EXERCISE AIM: Only the number is needed: how many lines in the entries below contain the string "width"?

DATA SHOWN:
**********
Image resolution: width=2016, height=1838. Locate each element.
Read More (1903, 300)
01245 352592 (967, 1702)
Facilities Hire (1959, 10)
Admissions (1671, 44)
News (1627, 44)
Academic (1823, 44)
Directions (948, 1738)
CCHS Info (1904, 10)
**********
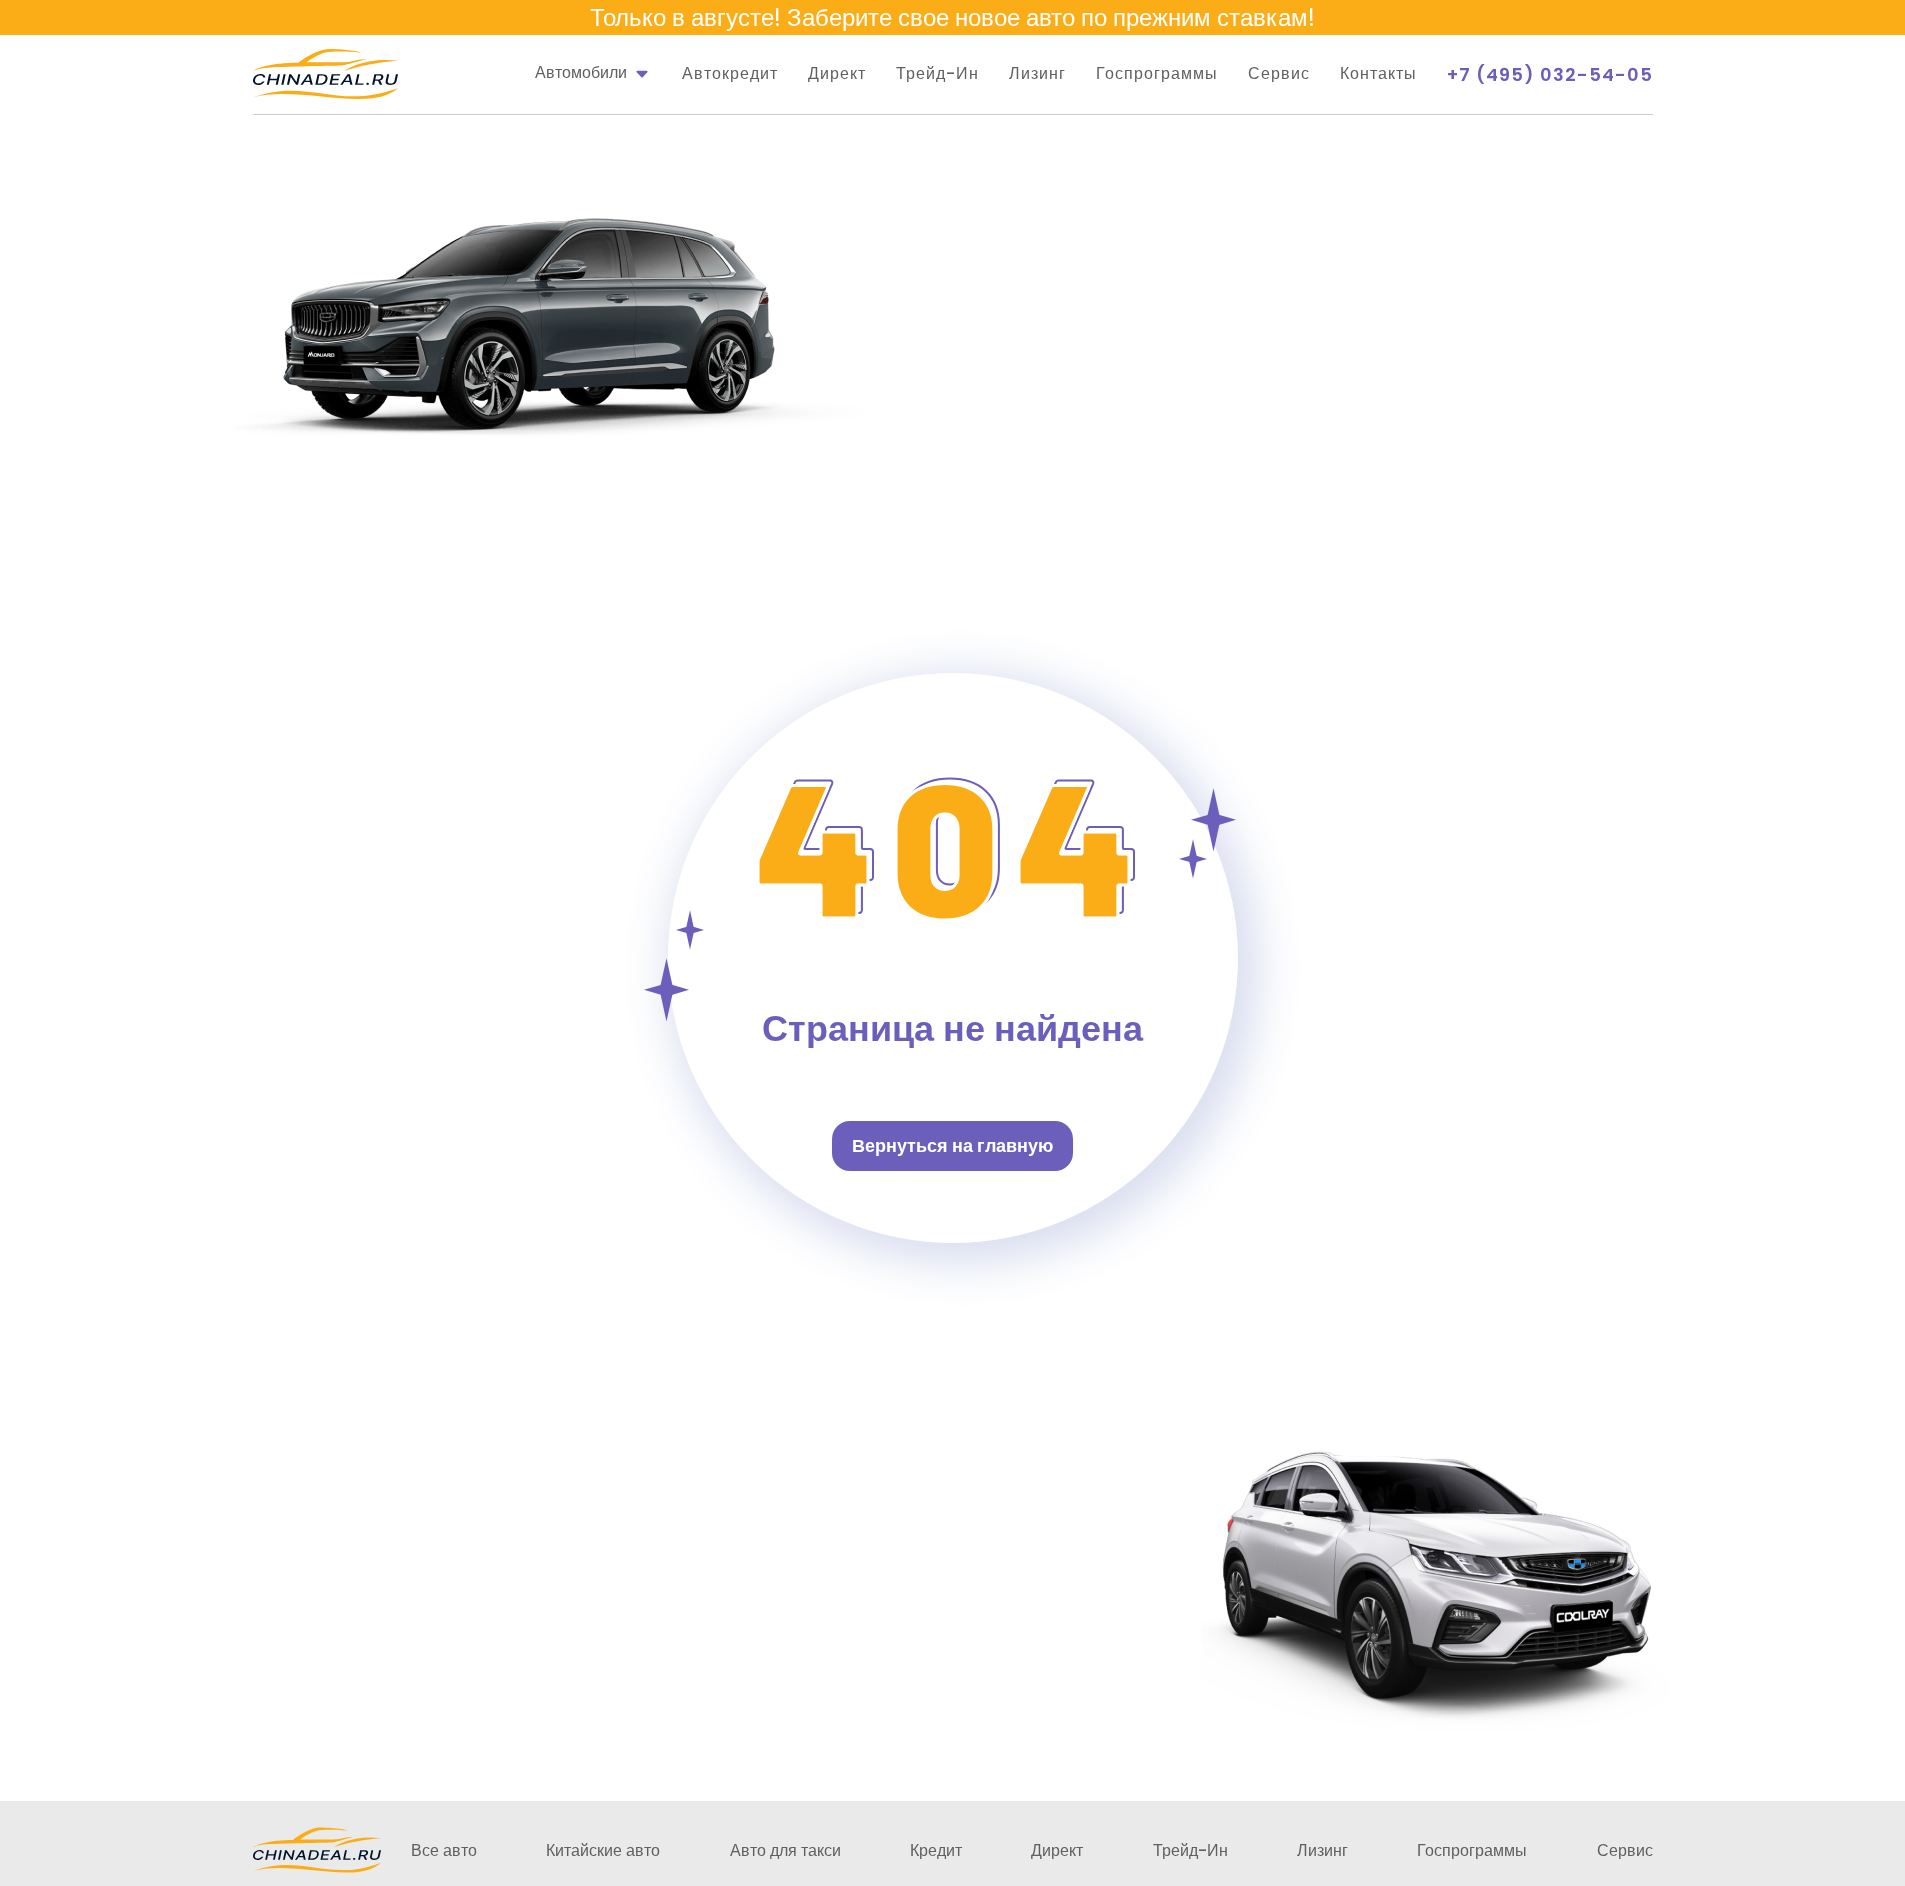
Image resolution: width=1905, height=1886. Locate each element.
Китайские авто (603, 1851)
**********
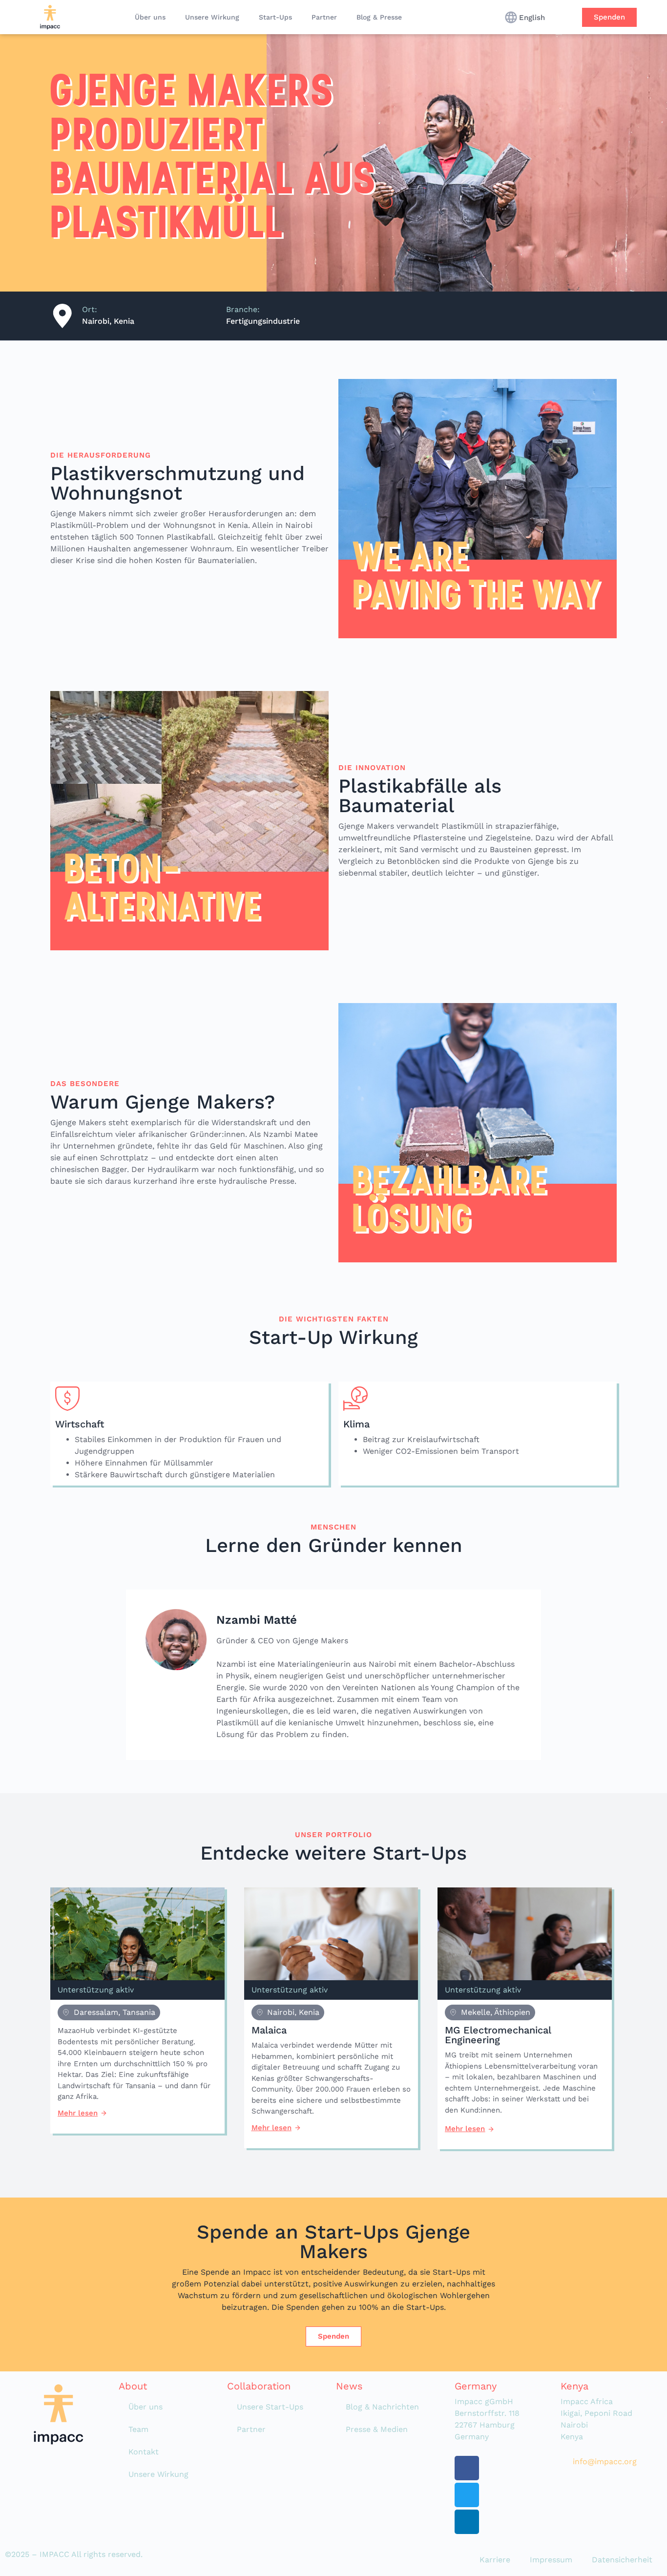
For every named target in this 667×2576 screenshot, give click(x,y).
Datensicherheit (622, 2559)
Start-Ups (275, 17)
**********
ANSWER AREA: 2